과제 설명:
아래 데이터에서 "You are a GUI" 문구가 있는 줄에서 시작해 "Screen dimensions: 2374x1354 click(986, 344)" 문구가 있는 줄에서 멈추되, 두 줄을 포함하고 그림은 빼서 그대로 다시 적어 주세요.

원본 데이터:
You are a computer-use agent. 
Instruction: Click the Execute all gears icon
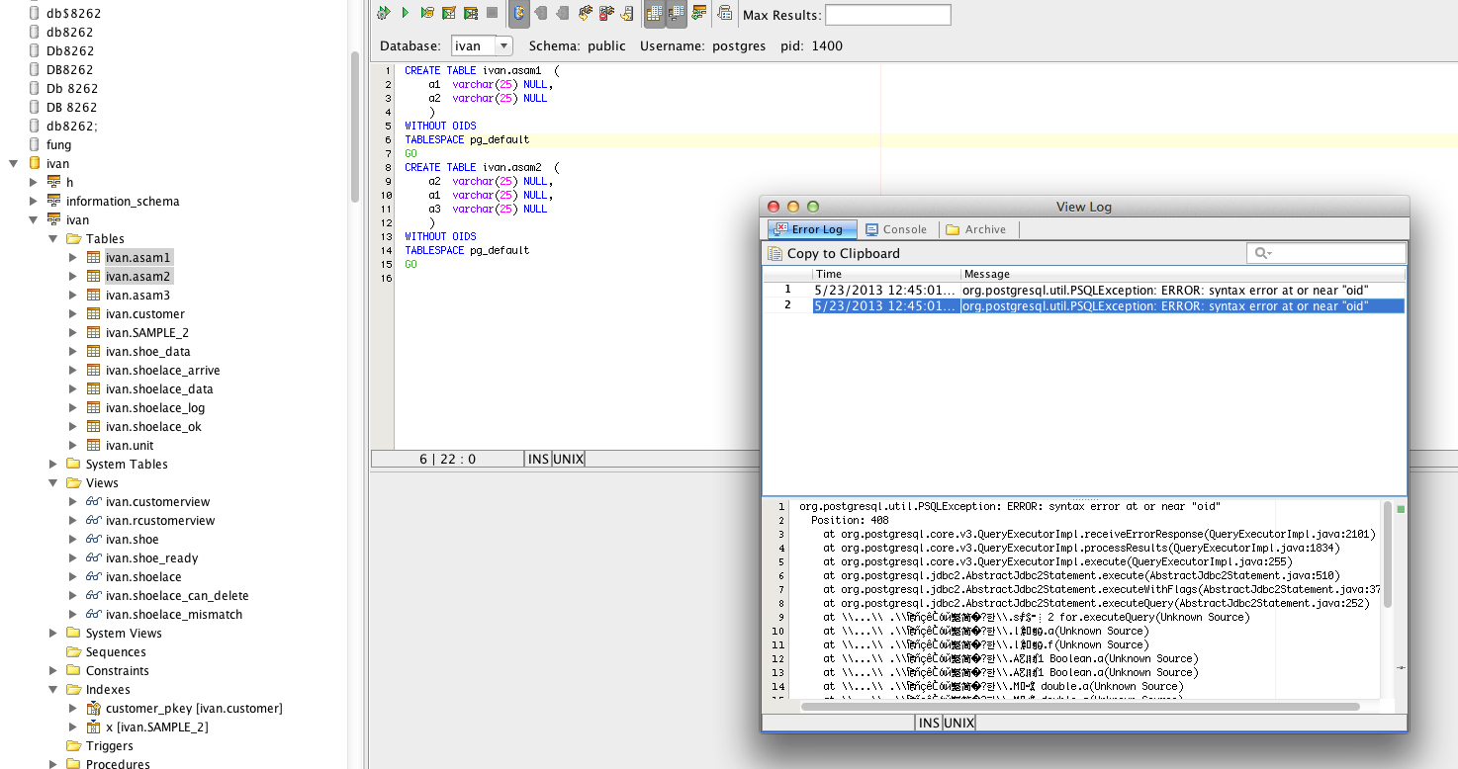(384, 13)

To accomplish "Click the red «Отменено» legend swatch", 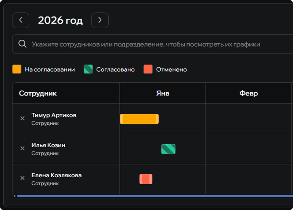I will coord(148,69).
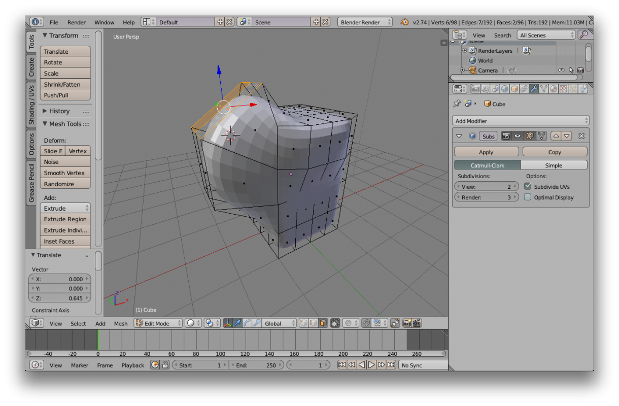
Task: Open the Add Modifier dropdown
Action: [x=520, y=120]
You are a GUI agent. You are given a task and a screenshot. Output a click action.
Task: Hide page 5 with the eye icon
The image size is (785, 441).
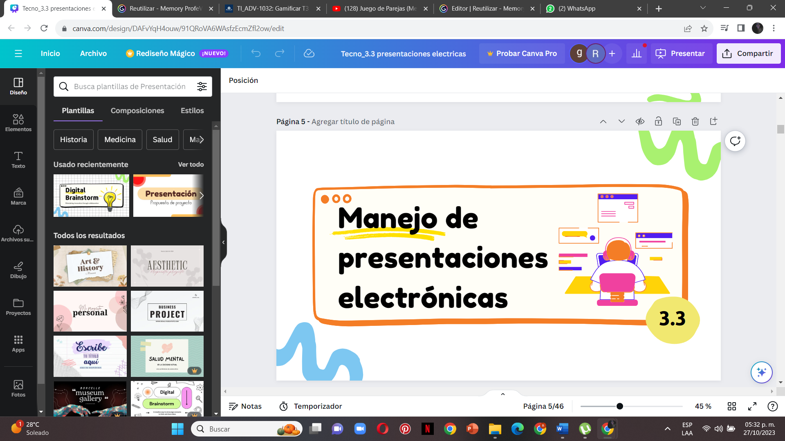click(x=640, y=121)
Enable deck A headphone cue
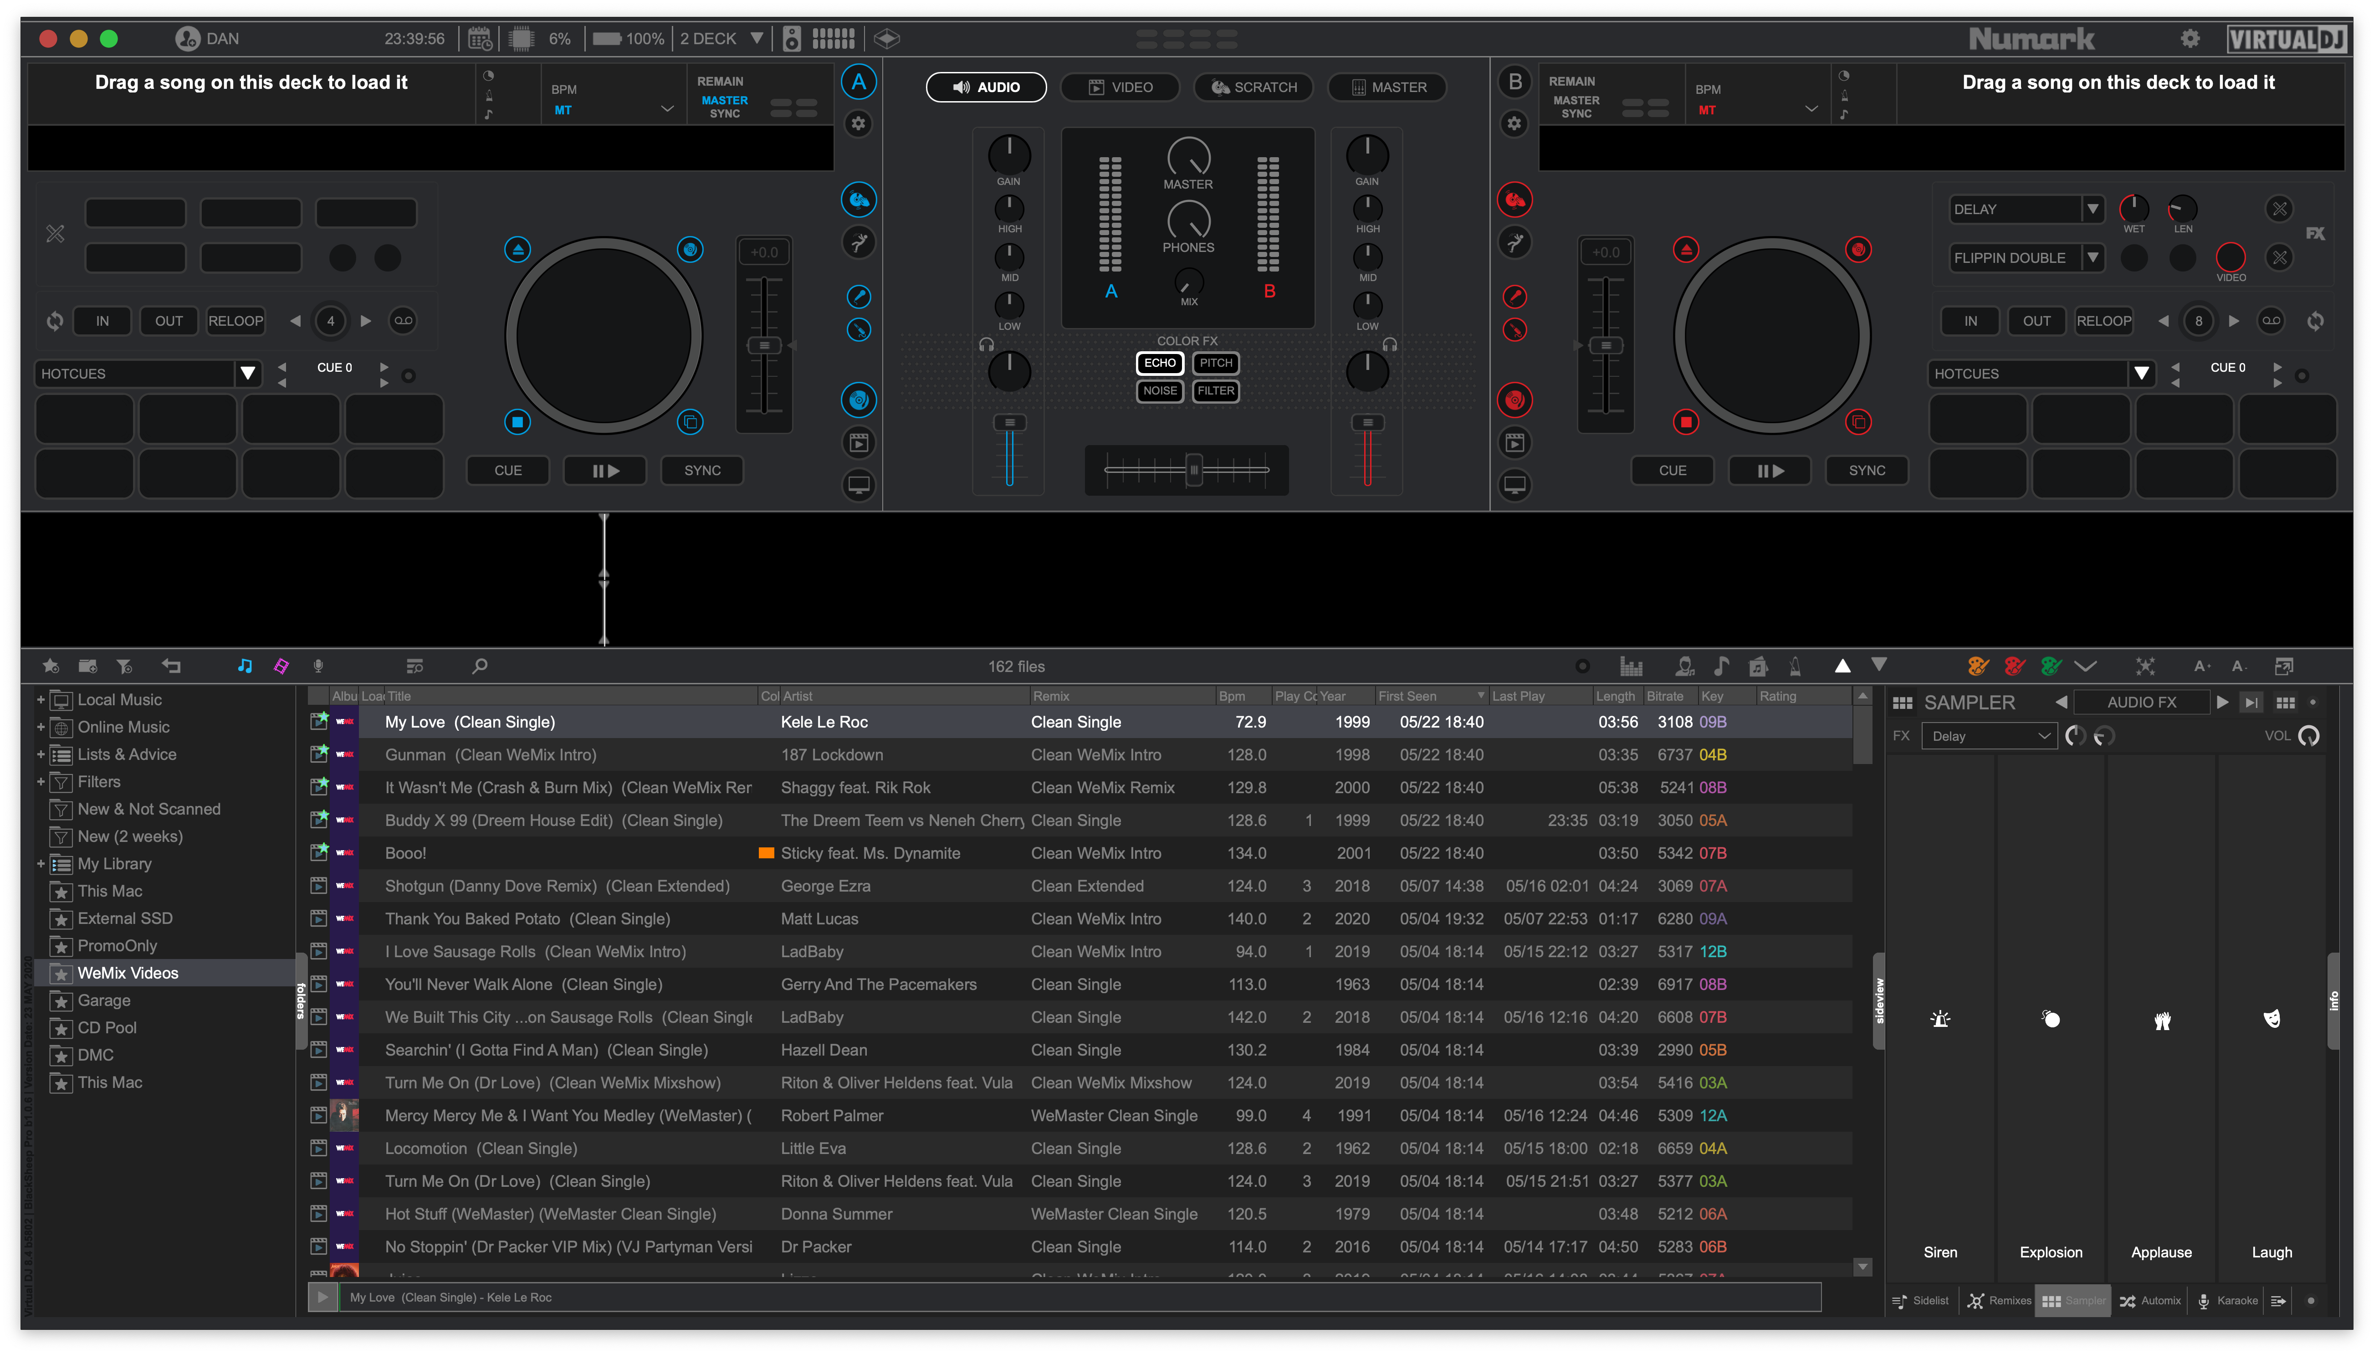Screen dimensions: 2374x1354 click(986, 344)
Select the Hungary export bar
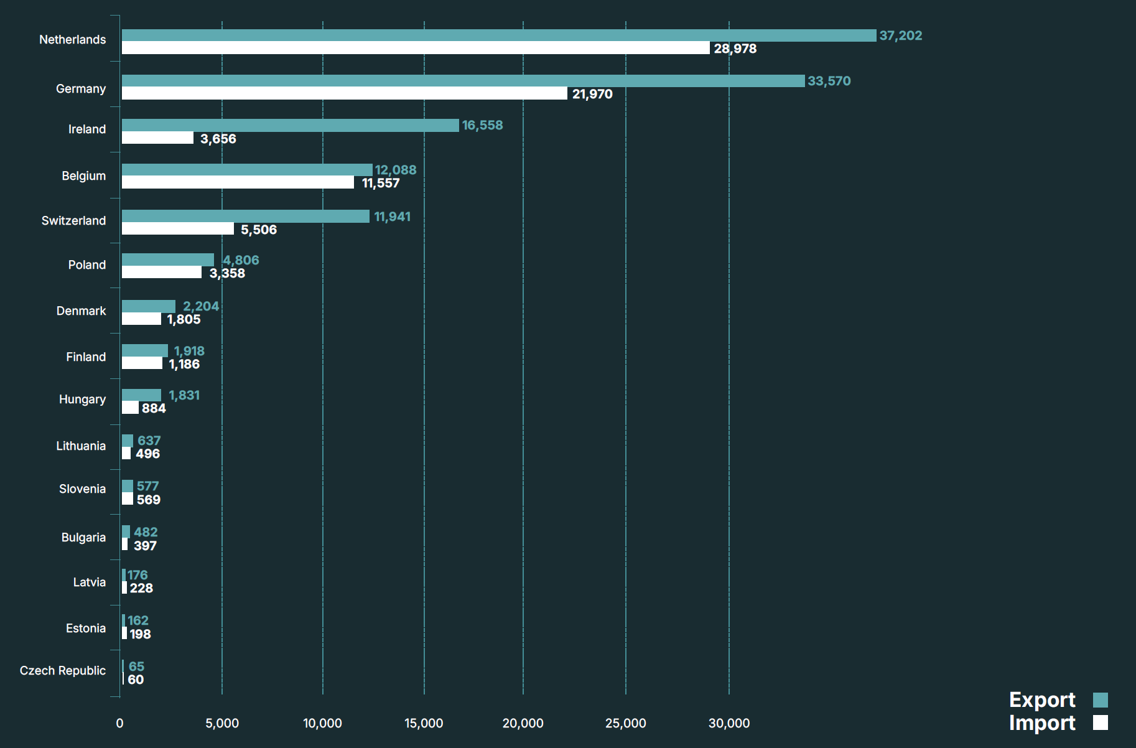This screenshot has width=1136, height=748. tap(141, 395)

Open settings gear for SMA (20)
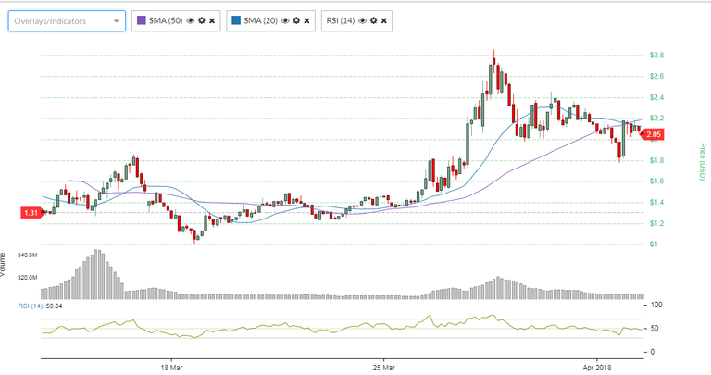[294, 20]
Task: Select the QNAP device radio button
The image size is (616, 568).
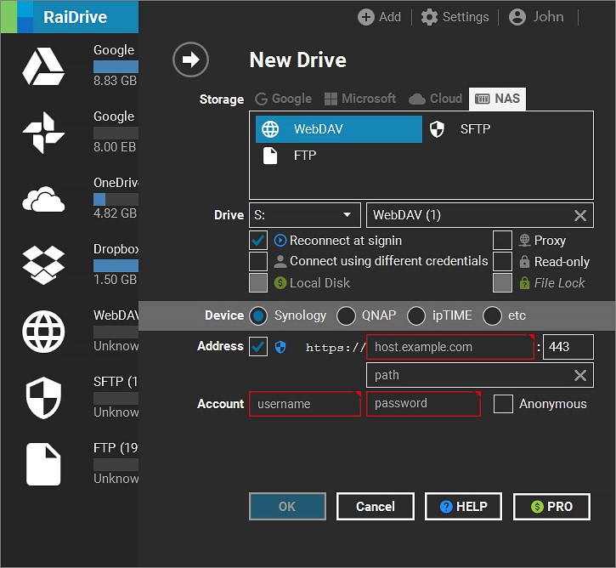Action: 346,315
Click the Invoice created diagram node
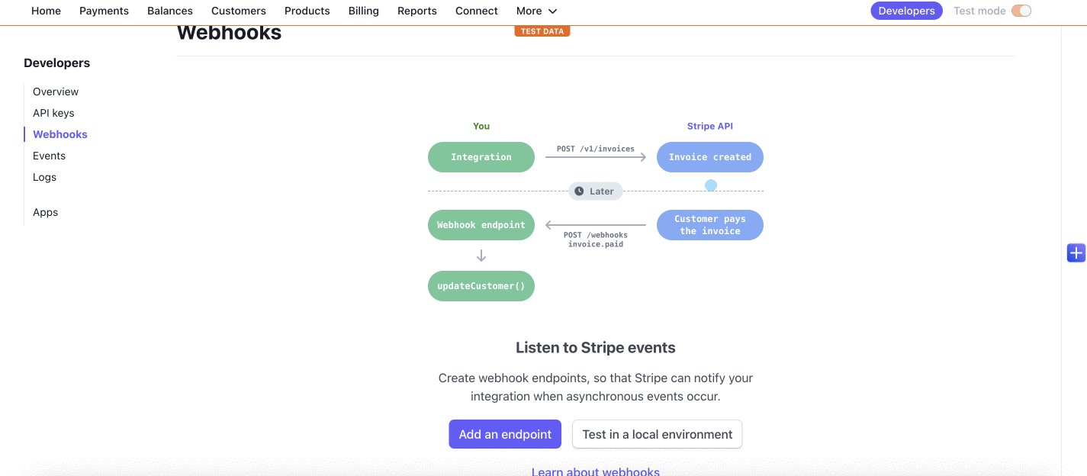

답변:
You are a GUI agent. You are given a task and a screenshot. Output a click action.
Task: Hide page 5 with the eye icon
The image size is (785, 441).
click(x=640, y=121)
Enable deck A headphone cue
Screen dimensions: 2374x1354 click(986, 344)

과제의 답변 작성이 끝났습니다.